### YOUR ASSIGNMENT:
Below are the entries; give again exactly the lines from the one mentioning "Given: Open Gender Equality score 77.6" through the one mentioning "The width and height of the screenshot is (1522, 784).", inclusive.

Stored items
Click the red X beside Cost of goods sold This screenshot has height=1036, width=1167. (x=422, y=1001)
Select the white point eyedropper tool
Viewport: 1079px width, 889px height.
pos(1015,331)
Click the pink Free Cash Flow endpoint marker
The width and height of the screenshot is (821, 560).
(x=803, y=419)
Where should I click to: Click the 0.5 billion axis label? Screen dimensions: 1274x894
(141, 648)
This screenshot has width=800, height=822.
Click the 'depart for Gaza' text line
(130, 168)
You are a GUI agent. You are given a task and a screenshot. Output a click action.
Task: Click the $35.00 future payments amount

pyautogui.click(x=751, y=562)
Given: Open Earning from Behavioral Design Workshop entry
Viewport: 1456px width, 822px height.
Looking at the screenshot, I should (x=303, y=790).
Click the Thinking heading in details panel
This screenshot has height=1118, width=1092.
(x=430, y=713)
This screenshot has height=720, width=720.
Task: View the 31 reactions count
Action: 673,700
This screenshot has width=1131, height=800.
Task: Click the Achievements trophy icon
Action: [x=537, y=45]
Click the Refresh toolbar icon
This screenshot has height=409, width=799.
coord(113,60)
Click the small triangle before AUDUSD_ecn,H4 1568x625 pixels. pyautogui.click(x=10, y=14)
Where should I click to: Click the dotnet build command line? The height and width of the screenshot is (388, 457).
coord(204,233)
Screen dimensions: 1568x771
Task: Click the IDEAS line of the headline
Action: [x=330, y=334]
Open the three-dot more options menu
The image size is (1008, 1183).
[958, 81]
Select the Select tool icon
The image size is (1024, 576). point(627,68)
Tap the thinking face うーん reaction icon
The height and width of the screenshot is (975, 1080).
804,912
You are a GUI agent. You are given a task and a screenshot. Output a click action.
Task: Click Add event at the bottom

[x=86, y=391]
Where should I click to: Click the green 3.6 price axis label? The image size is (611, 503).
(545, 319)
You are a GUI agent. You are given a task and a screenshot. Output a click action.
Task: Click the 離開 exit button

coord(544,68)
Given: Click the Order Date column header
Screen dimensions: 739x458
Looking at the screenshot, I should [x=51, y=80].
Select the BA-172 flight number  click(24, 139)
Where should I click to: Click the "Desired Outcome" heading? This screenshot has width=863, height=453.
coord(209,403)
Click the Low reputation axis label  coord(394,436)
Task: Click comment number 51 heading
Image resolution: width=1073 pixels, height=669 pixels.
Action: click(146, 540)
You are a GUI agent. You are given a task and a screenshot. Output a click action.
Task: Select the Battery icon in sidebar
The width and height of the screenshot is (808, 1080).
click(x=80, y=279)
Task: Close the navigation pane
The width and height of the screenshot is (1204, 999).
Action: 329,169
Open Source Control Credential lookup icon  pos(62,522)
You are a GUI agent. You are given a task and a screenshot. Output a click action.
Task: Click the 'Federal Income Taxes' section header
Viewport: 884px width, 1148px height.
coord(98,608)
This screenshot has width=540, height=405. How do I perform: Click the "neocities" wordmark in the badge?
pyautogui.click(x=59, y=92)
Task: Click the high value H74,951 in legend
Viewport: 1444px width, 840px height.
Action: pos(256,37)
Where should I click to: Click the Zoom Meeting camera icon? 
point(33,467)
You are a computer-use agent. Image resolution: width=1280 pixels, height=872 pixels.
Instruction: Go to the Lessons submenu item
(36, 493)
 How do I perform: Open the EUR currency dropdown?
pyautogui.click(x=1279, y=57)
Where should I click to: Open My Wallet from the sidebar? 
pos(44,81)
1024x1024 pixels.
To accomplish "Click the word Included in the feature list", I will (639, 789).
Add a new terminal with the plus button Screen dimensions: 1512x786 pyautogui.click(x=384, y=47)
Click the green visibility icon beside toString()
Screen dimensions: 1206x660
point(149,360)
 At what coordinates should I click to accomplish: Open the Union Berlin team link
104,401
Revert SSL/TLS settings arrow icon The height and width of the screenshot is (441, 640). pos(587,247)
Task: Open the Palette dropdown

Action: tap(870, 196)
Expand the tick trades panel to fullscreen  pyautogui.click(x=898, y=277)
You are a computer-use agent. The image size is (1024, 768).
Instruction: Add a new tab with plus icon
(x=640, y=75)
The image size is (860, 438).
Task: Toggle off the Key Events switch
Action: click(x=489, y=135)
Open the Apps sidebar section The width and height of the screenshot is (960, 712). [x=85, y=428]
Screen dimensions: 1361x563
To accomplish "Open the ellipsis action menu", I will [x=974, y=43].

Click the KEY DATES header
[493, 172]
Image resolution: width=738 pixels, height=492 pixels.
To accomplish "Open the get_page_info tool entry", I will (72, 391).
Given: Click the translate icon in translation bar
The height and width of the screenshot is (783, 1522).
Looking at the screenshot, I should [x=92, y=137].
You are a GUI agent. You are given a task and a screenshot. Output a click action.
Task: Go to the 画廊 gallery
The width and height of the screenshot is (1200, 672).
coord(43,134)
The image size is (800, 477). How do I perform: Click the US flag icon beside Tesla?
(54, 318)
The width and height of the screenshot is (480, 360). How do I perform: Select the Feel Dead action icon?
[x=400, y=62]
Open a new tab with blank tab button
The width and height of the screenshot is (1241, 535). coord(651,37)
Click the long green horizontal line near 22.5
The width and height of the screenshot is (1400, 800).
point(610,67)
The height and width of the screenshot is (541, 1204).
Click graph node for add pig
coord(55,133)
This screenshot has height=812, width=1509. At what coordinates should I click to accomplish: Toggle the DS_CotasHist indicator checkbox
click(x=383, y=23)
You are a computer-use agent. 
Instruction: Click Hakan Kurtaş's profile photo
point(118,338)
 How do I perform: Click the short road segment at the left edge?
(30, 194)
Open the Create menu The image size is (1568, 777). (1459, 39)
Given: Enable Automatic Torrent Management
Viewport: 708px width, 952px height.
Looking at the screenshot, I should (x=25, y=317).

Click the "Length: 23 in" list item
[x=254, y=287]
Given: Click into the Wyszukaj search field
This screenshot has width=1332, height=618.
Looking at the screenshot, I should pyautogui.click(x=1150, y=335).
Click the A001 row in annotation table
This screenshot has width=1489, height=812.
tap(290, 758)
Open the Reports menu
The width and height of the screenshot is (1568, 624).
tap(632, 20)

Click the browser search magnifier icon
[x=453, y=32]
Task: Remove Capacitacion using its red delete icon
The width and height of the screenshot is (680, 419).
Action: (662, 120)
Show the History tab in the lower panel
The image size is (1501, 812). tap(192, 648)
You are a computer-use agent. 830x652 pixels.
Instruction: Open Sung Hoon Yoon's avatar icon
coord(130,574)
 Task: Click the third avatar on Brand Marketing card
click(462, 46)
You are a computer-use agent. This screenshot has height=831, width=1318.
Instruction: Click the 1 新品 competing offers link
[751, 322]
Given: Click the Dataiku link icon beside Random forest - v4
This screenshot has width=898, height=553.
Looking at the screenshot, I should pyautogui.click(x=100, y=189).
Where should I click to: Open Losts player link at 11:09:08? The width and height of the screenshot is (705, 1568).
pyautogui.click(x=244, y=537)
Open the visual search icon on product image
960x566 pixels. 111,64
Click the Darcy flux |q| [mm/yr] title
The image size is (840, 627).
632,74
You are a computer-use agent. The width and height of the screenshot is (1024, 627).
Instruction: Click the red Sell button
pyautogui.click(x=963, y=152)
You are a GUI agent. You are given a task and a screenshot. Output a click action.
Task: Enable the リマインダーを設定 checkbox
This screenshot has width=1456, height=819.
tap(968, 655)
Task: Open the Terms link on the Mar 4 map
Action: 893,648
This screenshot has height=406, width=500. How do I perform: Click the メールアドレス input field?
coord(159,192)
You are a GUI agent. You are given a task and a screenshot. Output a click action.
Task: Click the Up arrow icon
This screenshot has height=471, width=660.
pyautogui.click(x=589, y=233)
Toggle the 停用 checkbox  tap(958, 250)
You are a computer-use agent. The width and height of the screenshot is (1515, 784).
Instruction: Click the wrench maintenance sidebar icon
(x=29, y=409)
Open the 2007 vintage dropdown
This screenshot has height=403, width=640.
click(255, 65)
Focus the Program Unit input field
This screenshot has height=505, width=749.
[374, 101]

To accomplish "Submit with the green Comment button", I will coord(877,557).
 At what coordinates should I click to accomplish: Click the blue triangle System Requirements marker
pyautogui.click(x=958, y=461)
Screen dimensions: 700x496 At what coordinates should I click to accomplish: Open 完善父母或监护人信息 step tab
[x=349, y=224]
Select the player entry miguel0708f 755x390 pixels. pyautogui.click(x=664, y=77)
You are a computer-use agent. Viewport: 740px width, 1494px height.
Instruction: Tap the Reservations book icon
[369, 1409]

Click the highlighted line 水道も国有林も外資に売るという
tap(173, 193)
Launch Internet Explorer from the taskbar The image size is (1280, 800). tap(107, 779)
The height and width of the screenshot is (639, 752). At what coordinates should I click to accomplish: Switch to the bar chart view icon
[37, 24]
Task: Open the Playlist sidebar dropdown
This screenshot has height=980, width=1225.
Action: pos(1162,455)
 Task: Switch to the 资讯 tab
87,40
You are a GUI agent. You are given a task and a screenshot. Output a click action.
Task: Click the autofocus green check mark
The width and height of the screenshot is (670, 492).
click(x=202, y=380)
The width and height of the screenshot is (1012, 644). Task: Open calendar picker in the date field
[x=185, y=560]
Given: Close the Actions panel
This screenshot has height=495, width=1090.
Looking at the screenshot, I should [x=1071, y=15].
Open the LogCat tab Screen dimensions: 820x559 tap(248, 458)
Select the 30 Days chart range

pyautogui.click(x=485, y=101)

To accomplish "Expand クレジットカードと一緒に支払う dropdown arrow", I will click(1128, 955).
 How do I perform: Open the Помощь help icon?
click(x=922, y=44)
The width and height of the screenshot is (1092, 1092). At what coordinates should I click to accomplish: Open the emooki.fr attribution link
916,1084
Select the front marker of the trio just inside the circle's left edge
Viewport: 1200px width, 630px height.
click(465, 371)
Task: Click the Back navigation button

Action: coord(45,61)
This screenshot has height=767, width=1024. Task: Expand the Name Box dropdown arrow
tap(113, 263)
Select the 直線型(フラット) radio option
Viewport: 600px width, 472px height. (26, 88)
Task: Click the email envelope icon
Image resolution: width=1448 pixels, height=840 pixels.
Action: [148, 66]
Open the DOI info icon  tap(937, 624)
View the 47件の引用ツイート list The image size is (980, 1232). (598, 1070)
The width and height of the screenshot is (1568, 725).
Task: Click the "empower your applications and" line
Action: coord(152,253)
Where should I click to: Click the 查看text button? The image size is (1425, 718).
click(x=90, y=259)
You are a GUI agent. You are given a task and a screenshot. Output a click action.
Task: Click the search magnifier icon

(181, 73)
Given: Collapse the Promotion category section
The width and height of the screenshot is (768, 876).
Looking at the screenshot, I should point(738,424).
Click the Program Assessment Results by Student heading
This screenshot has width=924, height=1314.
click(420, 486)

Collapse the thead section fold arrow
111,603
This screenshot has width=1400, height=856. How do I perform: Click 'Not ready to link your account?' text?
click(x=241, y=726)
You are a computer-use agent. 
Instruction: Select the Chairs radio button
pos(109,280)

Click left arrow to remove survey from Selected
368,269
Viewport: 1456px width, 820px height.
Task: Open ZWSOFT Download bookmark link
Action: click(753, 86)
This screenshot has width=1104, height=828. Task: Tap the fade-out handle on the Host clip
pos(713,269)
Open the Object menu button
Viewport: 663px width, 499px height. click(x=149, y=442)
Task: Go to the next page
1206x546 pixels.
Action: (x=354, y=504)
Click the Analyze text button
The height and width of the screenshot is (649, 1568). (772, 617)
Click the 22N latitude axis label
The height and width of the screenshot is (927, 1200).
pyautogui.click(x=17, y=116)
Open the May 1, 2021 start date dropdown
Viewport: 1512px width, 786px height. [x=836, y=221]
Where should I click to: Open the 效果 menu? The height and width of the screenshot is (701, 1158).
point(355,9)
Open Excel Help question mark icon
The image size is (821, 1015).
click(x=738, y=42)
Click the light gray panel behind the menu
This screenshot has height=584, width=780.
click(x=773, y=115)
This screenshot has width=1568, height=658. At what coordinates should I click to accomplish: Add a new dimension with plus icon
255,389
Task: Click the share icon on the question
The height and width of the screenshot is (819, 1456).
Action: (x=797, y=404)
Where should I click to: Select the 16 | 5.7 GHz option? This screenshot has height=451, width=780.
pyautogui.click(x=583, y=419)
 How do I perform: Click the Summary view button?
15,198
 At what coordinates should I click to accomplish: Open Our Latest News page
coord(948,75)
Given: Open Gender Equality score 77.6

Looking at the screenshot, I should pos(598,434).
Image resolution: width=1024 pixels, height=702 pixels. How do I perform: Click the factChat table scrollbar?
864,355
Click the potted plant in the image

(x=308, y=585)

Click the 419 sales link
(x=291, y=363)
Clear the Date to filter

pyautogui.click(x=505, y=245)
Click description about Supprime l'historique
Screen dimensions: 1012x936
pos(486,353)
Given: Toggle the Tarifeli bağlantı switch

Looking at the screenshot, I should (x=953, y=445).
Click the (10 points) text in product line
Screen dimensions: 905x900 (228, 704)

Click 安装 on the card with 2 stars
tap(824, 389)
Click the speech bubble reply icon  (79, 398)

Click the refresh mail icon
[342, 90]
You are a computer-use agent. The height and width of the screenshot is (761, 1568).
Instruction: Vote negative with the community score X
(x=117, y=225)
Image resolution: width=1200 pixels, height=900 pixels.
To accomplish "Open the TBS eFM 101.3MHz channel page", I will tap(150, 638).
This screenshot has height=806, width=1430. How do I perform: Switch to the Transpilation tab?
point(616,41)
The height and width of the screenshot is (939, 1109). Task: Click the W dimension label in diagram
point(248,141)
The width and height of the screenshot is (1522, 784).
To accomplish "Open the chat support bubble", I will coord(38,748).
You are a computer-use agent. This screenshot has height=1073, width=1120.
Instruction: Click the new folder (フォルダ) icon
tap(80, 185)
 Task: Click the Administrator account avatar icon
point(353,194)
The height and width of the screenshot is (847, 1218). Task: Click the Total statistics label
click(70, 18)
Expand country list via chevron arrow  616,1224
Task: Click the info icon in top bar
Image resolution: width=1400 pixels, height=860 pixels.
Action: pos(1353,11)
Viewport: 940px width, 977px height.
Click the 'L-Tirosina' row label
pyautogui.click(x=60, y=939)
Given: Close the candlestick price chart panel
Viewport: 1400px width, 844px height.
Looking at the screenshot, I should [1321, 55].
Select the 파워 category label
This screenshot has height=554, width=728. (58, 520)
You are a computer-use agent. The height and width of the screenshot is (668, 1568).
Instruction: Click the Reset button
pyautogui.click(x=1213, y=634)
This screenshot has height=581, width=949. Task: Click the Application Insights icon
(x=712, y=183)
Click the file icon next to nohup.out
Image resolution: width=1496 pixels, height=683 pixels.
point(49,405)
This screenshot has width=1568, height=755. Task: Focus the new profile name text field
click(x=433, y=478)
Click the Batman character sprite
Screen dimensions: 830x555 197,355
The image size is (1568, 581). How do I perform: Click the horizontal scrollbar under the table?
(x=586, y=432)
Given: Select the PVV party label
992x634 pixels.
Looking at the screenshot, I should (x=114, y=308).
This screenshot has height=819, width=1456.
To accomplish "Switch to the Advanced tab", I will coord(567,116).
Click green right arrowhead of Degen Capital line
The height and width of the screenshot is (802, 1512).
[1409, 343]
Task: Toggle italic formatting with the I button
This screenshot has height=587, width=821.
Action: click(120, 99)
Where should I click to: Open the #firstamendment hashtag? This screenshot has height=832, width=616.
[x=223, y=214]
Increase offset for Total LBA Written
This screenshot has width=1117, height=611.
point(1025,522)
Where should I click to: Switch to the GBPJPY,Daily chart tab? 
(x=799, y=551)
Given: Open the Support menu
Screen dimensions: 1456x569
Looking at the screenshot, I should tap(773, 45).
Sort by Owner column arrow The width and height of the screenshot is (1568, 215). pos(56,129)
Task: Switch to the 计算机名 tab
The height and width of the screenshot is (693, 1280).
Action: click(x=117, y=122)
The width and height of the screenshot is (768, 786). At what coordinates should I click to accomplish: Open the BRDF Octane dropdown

### EXERCISE ANSWER:
Given: Open Gender Equality score 77.6

Looking at the screenshot, I should pos(598,434).
Image resolution: width=1024 pixels, height=702 pixels. How do I perform: Click the factChat table scrollbar?
864,355
Click the potted plant in the image

(x=308, y=585)

Click the 419 sales link
(x=291, y=363)
Clear the Date to filter

pyautogui.click(x=505, y=245)
Click description about Supprime l'historique
Screen dimensions: 1012x936
pos(486,353)
Given: Toggle the Tarifeli bağlantı switch

Looking at the screenshot, I should (x=953, y=445).
Click the (10 points) text in product line
Screen dimensions: 905x900 (228, 704)

Click 安装 on the card with 2 stars
tap(824, 389)
Click the speech bubble reply icon  (79, 398)

Click the refresh mail icon
[342, 90]
You are a computer-use agent. The height and width of the screenshot is (761, 1568).
Instruction: Vote negative with the community score X
(x=117, y=225)
Image resolution: width=1200 pixels, height=900 pixels.
To accomplish "Open the TBS eFM 101.3MHz channel page", I will tap(150, 638).
This screenshot has height=806, width=1430. How do I perform: Switch to the Transpilation tab?
point(616,41)
The height and width of the screenshot is (939, 1109). Task: Click the W dimension label in diagram
point(248,141)
The width and height of the screenshot is (1522, 784).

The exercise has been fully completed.